Despite the boyfriend's history of violence, the mother confirmed at the hearing that she wishes to marry him and wants him to be involved in the children's lives. Family Court characterized the mother's "lifestyle" as one of "ongoing chaos" and noted her inability to cope with stress, including during the trial. By contrast, the father is able to provide a safe and stable household for the children with support from his mother and sister. The record further establishes that, since the commencement of these proceedings, the father has provided for the medical, educational and day-to-day needs of the children with virtually no involvement of the mother.
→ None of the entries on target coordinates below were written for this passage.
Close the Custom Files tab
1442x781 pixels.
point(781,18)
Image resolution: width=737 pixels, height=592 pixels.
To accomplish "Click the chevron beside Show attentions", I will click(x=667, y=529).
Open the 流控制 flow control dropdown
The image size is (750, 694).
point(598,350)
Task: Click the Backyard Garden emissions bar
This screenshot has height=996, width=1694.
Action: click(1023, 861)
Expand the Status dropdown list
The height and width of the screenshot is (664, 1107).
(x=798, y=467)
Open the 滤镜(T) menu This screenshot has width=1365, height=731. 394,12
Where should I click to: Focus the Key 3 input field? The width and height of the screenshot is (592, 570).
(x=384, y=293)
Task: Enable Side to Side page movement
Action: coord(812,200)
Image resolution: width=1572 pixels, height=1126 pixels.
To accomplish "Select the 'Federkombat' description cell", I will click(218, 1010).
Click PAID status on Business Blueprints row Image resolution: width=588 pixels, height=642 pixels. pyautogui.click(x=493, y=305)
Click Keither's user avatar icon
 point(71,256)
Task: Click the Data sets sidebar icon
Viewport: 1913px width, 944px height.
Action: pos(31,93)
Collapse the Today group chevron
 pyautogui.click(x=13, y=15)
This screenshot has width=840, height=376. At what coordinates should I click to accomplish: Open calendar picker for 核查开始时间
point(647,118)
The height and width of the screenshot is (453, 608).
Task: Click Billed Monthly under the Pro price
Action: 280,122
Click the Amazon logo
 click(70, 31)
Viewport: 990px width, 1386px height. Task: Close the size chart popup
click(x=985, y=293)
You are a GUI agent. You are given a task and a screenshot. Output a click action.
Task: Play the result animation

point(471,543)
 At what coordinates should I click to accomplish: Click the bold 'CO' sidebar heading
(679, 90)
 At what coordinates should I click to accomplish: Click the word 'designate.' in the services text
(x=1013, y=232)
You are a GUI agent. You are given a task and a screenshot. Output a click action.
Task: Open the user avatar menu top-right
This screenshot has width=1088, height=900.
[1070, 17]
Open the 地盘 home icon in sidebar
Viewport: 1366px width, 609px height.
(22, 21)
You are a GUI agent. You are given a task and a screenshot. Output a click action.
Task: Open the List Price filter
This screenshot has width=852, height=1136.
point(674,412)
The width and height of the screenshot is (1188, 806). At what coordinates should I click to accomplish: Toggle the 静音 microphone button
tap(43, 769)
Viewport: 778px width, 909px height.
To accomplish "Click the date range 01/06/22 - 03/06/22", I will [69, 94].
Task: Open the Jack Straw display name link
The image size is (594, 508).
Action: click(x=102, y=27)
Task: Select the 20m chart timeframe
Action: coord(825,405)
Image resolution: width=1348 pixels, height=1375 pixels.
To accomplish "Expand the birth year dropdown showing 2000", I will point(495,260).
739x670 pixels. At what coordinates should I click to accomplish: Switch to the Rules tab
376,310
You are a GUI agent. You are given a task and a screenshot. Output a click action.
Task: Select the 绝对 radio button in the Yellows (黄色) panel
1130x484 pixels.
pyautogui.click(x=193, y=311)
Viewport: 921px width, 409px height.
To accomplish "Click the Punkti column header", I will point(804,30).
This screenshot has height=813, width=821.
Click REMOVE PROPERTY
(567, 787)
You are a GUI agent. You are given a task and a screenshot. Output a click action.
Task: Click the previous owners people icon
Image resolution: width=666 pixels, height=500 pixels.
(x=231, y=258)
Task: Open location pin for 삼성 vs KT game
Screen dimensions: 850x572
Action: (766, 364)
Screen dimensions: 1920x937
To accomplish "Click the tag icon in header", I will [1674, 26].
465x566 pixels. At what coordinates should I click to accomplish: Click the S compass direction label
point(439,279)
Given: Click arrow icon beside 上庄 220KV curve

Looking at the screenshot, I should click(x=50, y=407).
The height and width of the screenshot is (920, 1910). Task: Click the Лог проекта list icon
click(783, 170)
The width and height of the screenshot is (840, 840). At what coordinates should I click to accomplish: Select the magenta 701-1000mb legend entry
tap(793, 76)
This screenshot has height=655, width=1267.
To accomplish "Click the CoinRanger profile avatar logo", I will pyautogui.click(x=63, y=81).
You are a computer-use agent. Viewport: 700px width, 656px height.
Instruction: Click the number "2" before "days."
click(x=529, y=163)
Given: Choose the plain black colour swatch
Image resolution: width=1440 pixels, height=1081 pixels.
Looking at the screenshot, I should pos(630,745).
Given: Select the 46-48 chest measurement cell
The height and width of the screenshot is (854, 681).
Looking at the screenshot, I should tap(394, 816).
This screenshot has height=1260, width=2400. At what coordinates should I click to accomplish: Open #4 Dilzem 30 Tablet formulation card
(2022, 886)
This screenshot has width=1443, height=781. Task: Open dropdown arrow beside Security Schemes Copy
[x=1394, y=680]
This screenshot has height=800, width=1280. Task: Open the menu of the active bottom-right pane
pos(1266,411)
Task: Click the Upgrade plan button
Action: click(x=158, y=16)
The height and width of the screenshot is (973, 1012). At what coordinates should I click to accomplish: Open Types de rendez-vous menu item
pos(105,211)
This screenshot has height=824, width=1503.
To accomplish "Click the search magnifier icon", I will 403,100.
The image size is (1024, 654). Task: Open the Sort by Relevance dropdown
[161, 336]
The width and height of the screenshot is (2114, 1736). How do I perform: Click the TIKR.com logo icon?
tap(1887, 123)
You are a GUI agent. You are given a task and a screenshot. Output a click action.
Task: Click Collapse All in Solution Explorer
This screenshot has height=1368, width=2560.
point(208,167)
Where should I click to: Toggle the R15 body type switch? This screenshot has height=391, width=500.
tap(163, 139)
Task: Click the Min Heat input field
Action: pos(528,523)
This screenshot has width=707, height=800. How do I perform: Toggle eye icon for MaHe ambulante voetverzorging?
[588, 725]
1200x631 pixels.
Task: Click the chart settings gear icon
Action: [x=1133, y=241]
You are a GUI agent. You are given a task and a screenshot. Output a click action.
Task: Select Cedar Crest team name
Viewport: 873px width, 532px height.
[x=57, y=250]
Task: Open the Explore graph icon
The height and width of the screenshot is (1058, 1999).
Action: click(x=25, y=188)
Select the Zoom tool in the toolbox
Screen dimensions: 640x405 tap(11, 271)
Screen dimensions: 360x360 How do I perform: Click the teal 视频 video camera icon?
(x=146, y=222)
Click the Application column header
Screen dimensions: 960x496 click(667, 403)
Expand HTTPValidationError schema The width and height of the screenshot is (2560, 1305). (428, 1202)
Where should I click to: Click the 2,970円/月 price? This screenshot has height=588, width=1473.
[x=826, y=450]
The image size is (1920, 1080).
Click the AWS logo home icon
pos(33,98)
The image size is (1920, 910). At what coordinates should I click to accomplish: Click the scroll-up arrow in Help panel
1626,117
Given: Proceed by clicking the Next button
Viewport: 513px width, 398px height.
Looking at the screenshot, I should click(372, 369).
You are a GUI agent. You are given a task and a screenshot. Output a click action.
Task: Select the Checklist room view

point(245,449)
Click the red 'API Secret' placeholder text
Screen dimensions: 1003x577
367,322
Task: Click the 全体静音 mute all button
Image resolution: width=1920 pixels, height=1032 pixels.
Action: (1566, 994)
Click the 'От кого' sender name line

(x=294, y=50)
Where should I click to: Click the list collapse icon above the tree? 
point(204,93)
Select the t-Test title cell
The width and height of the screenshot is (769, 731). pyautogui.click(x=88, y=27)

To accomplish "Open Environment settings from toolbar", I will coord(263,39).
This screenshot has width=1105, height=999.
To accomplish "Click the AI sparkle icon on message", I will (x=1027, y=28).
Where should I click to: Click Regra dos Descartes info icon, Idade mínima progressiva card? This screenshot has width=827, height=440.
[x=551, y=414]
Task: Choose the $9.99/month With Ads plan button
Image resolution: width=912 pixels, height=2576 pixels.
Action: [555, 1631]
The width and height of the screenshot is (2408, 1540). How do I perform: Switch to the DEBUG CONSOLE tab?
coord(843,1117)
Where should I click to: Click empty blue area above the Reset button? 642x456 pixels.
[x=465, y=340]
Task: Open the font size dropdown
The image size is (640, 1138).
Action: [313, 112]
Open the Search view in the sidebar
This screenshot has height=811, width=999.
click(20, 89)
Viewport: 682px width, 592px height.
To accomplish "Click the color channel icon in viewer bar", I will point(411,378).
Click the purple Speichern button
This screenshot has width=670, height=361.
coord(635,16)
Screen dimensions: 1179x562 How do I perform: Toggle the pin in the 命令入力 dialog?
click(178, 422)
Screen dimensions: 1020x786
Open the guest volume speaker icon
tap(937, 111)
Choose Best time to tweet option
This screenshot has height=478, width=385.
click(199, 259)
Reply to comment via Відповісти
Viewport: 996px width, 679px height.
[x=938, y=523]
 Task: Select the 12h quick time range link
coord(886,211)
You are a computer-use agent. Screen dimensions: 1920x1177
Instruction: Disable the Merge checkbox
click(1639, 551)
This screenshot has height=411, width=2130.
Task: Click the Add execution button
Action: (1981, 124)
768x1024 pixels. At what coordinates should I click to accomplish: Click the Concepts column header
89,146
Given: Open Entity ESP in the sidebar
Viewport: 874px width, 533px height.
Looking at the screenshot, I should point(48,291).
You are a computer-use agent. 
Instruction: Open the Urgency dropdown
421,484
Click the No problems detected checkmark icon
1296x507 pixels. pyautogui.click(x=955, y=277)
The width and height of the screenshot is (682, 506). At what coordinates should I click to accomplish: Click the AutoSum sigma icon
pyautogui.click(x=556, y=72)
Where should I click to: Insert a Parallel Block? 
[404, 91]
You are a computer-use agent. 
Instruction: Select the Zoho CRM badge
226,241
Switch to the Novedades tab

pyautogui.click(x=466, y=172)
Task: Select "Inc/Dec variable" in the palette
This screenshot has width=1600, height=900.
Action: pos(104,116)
Upon our independent review of the record, including the transcript of the Lincoln hearing,[FN1] and according appropriate deference to Family Court's credibility determinations, we find that the court's award of sole legal and primary physical custody of the children to the father is supported by a sound and substantial basis in the record (see Matter of William EE. v Christy FF., 151 AD3d 1196, 1198-1199 ; Matter of Andrew S. v Robin T., 145 AD3d 1209, 1212 ; Matter of Jarren S. v Shaming T., 117 AD3d 1109, 1111 ).
Finally, we decline to disturb the parenting time schedule fashioned by Family Court. While the schedule reduces the parenting time afforded to the mother under the prior custody order, it continues to provide her with regular and meaningful access to the children (see Matter of LaBaff v Dennis, 160 AD3d 1096, 1097-1098 ; Matter of William EE. v Christy FF., 151 AD3d at 1199; Matter of Coleman v Millington, 140 AD3d 1245, 1247 ).
Garry, P.J., McCarthy, Lynch and Devine, JJ., concur.
ORDERED that the order is affirmed, without costs.Footnotes
Footnote 1:Regrettably, Family Court's decision references certain portions of the children's testimony during the Lincoln hearing. While such disclosures do not constitute an independent basis for disturbing the underlying custodial determination, we reiterate that "a child's right to confidentiality during a Lincoln hearing is of paramount concern and Family Court should, in the future, ensure that what transpires during the course thereof remains confidential" (Matter of O'Hara v DeMarsh, 161 AD3d 1271, 1273 ; see Matter of Romero v Guzman, 158 AD3d 997, 1001 , lv denied ___ NY3d ___ [June 7, 2018]).